De Talleyrand a Patricia Bullrich: El arte de distanciarse sin separarse
Coqui Del Piano
¿Cuándo deja de ser lealtad la lealtad y empieza a ser cálculo electoral? La pregunta no es nueva. En enero de 1809, Napoleón Bonaparte convocó a Charles-Maurice de Talleyrand frente a toda la corte imperial y lo destrozó verbalmente durante veinte minutos. Lo llamó traidor, ladrón, cobarde. Le dijo que era "una media de seda rellena de bosta". Talleyrand lo escuchó sin pestañear, hizo una reverencia y salió caminando despacio. Afuera, le dijo a un testigo: "Qué lástima que un hombre tan grande tenga tan malos modales."
Dos siglos después, Patricia Bullrich publica un tweet sobre el pliego de una jueza y produce el mismo efecto con mucha menos grandilocuencia.
Talleyrand fue la figura más duradera de la historia política francesa durante cuarenta años turbulentos. Sirvió bajo Luis XVI, bajo la Revolución, bajo el Directorio, bajo Napoleón, y luego bajo dos restauraciones borbónicas. No sobrevivió por cobardía. Sobrevivió porque sabía exactamente cuándo distanciarse de su jefe sin romper del todo, dejando siempre abierta la puerta hacia adelante.
Fue arquitecto clave de la diplomacia napoleónica. Le consiguió alianzas, le dio legitimidad ante las potencias europeas, redactó los tratados que convirtieron a Francia en el centro del orden continental. Pero en 1807, Napoleón decidió deponer a los Borbones españoles y poner a su hermano en el trono de Madrid. Talleyrand lo consideró un error estratégico mayúsculo, una aventura que iba a desangrar a Francia durante años. Y tenía razón. En ese momento renunció como canciller. No con un manifiesto, no con un escándalo. Con una renuncia formal, cortés, argumentada en términos técnicos. Siguió en la corte, siguió en los salones. Pero ya no era lo mismo.

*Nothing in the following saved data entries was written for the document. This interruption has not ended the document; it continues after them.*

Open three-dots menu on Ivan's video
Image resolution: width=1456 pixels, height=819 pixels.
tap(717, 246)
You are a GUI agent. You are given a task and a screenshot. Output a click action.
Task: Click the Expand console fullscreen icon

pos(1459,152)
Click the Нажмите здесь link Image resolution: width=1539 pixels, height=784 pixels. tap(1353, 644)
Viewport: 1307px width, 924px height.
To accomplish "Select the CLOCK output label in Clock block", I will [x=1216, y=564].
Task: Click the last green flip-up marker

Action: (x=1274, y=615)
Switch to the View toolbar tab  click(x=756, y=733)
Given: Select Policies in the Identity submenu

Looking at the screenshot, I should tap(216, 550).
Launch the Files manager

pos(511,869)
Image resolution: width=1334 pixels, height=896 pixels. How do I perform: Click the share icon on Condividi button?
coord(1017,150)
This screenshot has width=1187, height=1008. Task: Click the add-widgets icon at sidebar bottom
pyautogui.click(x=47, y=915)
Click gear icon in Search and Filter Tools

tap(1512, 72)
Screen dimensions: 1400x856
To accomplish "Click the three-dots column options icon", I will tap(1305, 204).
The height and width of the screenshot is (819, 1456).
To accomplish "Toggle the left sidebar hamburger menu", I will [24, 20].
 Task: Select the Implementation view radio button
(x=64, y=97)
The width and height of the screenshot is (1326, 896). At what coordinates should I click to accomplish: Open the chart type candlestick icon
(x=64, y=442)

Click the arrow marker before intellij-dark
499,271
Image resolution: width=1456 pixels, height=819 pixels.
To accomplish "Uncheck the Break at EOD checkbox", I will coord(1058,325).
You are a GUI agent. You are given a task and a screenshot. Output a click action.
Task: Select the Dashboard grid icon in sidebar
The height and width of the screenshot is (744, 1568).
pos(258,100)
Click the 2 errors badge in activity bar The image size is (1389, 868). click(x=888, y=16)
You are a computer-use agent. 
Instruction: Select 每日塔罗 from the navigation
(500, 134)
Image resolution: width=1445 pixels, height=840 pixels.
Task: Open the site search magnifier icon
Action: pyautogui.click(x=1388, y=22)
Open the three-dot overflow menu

La estructura se repite hoy con llamativa precisión.
Patricia Bullrich fue pieza central de la victoria de Milei en 2023. Después de perder las primarias, eligió apoyarlo activamente, le aportó votos, credibilidad y una imagen de "orden" que el electorado de centroderecha necesitaba para cruzar hacia La Libertad Avanza. Durante dos años fue ministra leal: tono duro y sintonía absoluta con el proyecto. Pero las causas de corrupción (particularmente los escándalos que involucran a Adorni) que empiezan a circular en la agenda pública erosionan la imagen del gobierno y, con ella, la de todos los que están adentro. Excepto que justo antes de que empiece el bombardeo mediático por estos temas, el gobierno cometió un grave error estratégico: dejar a uno de sus mejores jugadores con libertad de acción. Patricia Bullrich ingresó en 2025 a la Cámara de Senadores de la Nación con libertad operativa, sin gestión ministerial que ocupe su agenda y con dos objetivos en mente: lograr que su imagen supere la del Presidente en las encuestas y despegarse de los futuros desafíos que, como siempre, aquejan tarde o temprano a todos los poderes ejecutivos de nuestro país.
El tweet sobre el pliego de la jueza Michelli (cuñada de Hugo Alconada Mon) es su equivalente a la renuncia de Talleyrand en 1807. No es una ruptura total. Es una señal. Un "yo acá no estoy de acuerdo y quiero que quede registrado". Suficientemente pequeña para no forzar una salida, suficientemente pública para que nadie pueda ignorarla.
Napoleón nunca entendió a Talleyrand porque lo leía como un traidor cuando en realidad era un sobreviviente. Lo que hizo en 1814, representando a Francia derrotada en el Congreso de Viena y logrando condiciones casi favorables para el vencido, fue posible precisamente porque nadie lo asociaba del todo con los excesos del Imperio.
Patricia Bullrich está construyendo ese mismo activo hoy. Cada declaración levemente discordante, cada silencio estratégico en el momento justo, es un pequeño depósito en una cuenta que piensa cobrar en 2027. Aunque, con profunda humildad, le recomiendo a la Senadora Bullrich que lea atentamente la historia de Talleyrand, quien operando de la misma forma, no logró jamás el asiento más poderoso de Francia, cosa que sí busca ella en la Argentina del siglo XXI.
Pero en fin... Si la historia solo rimara, estaríamos mejor. Lo que hace es repetirse, palabra por palabra. Y nosotros le seguimos el juego.